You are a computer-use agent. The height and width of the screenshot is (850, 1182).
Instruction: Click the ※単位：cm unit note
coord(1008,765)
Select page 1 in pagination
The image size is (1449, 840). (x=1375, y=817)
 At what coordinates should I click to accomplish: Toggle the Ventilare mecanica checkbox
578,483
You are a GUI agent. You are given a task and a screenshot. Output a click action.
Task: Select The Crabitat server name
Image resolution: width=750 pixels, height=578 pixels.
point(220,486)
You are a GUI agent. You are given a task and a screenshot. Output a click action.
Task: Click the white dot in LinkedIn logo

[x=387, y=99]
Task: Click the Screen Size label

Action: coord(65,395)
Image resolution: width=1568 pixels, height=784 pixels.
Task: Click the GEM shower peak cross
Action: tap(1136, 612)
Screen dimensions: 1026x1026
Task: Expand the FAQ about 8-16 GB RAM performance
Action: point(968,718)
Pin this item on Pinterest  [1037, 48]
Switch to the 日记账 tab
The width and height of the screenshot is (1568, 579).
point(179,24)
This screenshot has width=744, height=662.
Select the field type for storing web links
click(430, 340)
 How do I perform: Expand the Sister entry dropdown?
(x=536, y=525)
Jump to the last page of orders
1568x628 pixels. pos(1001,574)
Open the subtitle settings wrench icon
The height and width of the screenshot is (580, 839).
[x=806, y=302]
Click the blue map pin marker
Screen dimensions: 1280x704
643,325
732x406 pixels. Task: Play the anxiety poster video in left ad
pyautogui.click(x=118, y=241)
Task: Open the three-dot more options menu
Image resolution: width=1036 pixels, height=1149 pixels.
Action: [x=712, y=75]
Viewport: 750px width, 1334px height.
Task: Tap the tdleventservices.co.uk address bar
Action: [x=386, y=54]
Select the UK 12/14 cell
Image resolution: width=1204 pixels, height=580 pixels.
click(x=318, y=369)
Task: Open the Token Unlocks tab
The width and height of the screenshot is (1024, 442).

**Task brief**.
Exactly the lines from the one with "Screen dimensions: 1280x704" through the last line of the listing above must make up your answer.

**Expected output**.
Screen dimensions: 1280x704
643,325
732x406 pixels. Task: Play the anxiety poster video in left ad
pyautogui.click(x=118, y=241)
Task: Open the three-dot more options menu
Image resolution: width=1036 pixels, height=1149 pixels.
Action: [x=712, y=75]
Viewport: 750px width, 1334px height.
Task: Tap the tdleventservices.co.uk address bar
Action: [x=386, y=54]
Select the UK 12/14 cell
Image resolution: width=1204 pixels, height=580 pixels.
click(x=318, y=369)
Task: Open the Token Unlocks tab
The width and height of the screenshot is (1024, 442).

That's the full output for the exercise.